I still slightly balk at actually getting baptised in a faith you don't believe in. If that's not cultural appropriation I don't know what is. But it just goes to show how absurd the policy is that people will consider this.

MariaNovella · 08/03/2019 08:24

People won't clamour for a change in the law because they're all right jack.

The EU is the greatest counterforce to extreme neoliberalism in the U.K.

MariaNovella · 08/03/2019 08:28

I still slightly balk at actually getting baptised in a faith you don't believe in.

What is “belief”? I don’t believe in God but I do believe in much of the moral underpinnings of Christianity. And they seem to me to be far less awful than our current politics.

My religion is the 🇪🇺

BertrandRussell · 08/03/2019 08:49

Fuck me- you’re not even Christian and still think this discrimination is OK!

MariaNovella · 08/03/2019 08:53

I think it’s fine for Jewish schools to select Jewish DC. For international schools to select international DC. Etc

MariaNovella · 08/03/2019 08:59

What is the argument for all schools catering to children regardless of their cultural specificities? “Fairness”. But if you ask children to leave their cultural specificities at the door of their school, don’t be too surprised if those schools become cultural wastelands...

BertrandRussell · 08/03/2019 09:02

“But if you ask children to leave their cultural specificities at the door of their school, ”

I’m not. I’m asking for children not to be excluded from state education based on cultural specificities.

MariaNovella · 08/03/2019 09:04

It’s a two way street, Bertrand. You seem to think that school is a top down cultural experience when all research tends to demonstrate that family background and genetic factors account for about 80% of school outcomes.

RiverTam · 08/03/2019 09:09

I actually think that a good grounding in Christianity is actually pretty important in order to fully understand a lot of Western history, literature, art etc. But that doesn't equal excluding those who don't follow Christianity as their faith.

MariaNovella · 08/03/2019 09:11

Agree very much that a good grounding in Judaeo-Christian tradition and history is vital. But people do need to be receptive to learning about it.

BertrandRussell · 08/03/2019 09:12

“I actually think that a good grounding in Christianity is actually pretty important in order to fully understand a lot of Western history, literature, art etc. But that doesn't equal excluding those who don't follow Christianity as their faith.

I absolutely agree.

BertrandRussell · 08/03/2019 09:14

“Agree very much that a good grounding in Judaeo-Christian tradition and history is vital. But people do need to be receptive to learning about it.”
I agree with this too. It’s completely irrelevant to selection by faith or worship in schools though.

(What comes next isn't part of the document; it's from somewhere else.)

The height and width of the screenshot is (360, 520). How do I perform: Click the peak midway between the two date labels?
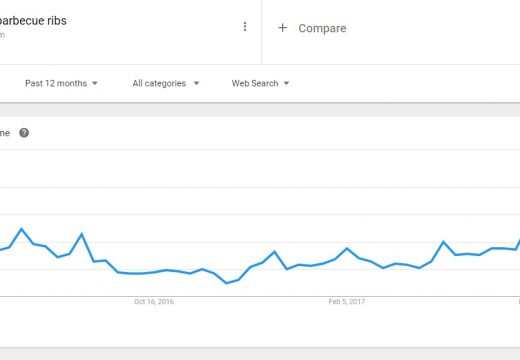click(x=274, y=251)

RiverTam · 08/03/2019 09:24

Like I said upthread my CofE school had a good number of non CofE pupils. We all had to do RE up to O level which was 100% Christianity, there was no getting out of it. But it did mean that we had some very lively discussions in History when we did the reformation and counter reformation.

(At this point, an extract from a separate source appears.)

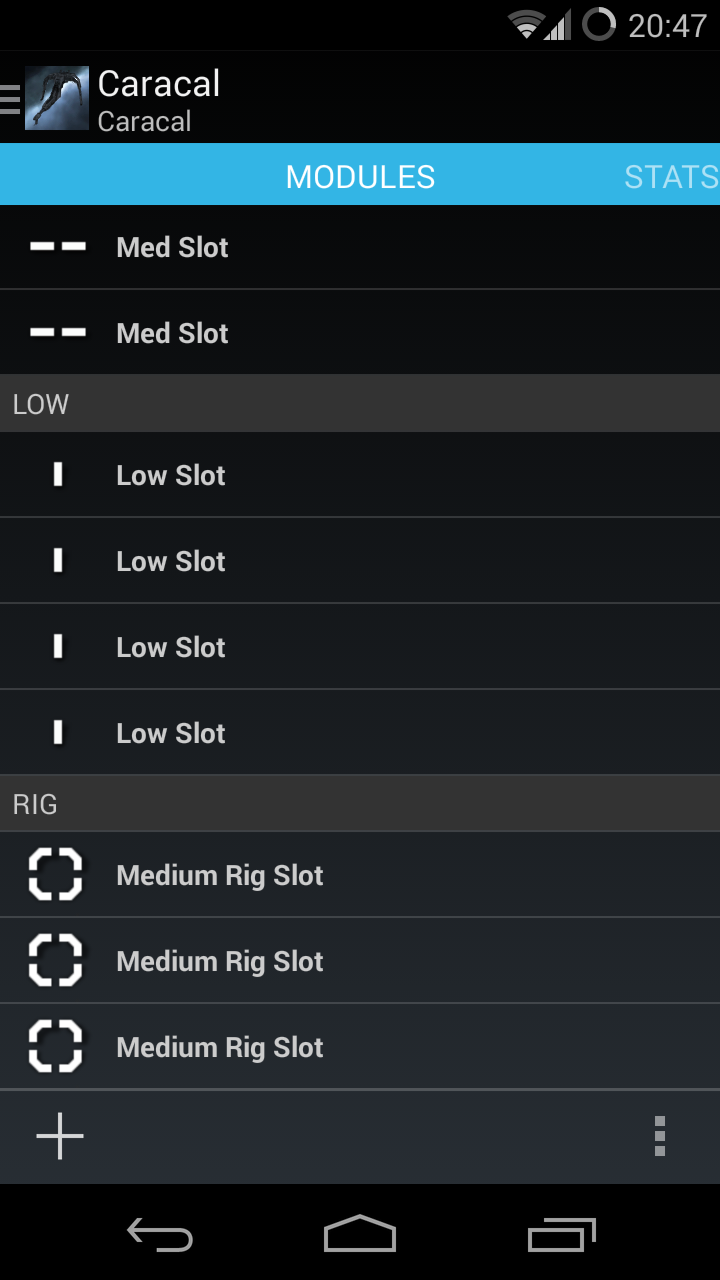Open the STATS tab
The height and width of the screenshot is (1280, 720).
[x=671, y=177]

Not being Christian doesn't equal refusing to learn about Christianity.

MariaNovella · 08/03/2019 09:35

No. But you do need a critical mass of students open to the teaching of Judaeo-Christian teaching in order to make a school meaningful able to do this.

BertrandRussell · 08/03/2019 09:39

“No. But you do need a critical mass of students open to the teaching of Judaeo-Christian teaching in order to make a school meaningful able to do this.“
Really? What % of Muslim children do you need for a school to have meaningful lessons about Islam?

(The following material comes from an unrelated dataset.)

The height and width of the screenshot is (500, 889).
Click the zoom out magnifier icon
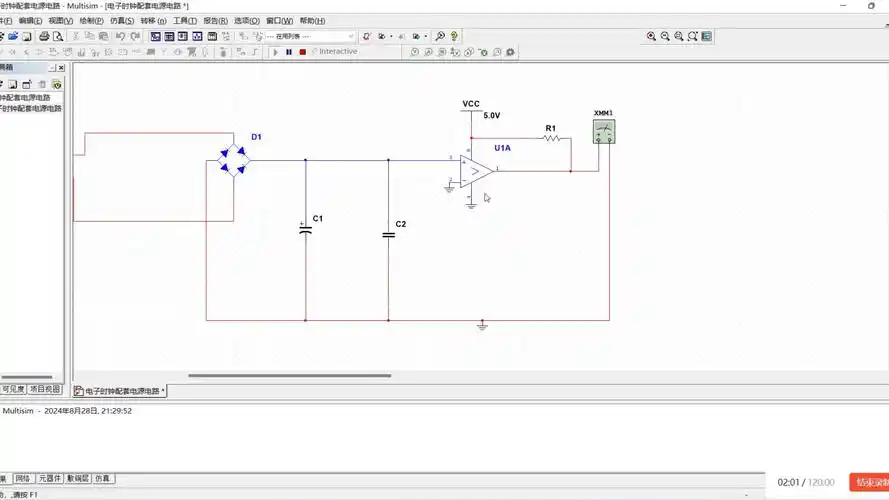665,36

MariaNovella · 08/03/2019 09:52

A lot!

BertrandRussell · 08/03/2019 10:10

Ah. You don’t understand how “education” works. You do not have to belong to a faith to learn about it and understand how it works. You do have to belong to a faith to practice it in full. People too often fail to grasp this.

MariaNovella · 08/03/2019 10:16

Ah, I think you don’t understand how education works. School alone is a very weak driver of knowledge and skills within society. Education within schools supports structure and analysis but if what is taught in schools is not practised intensively in RL, that knowledge is not owned by students.

MariaNovella · 08/03/2019 10:17

School teaching without practice is mere propaganda.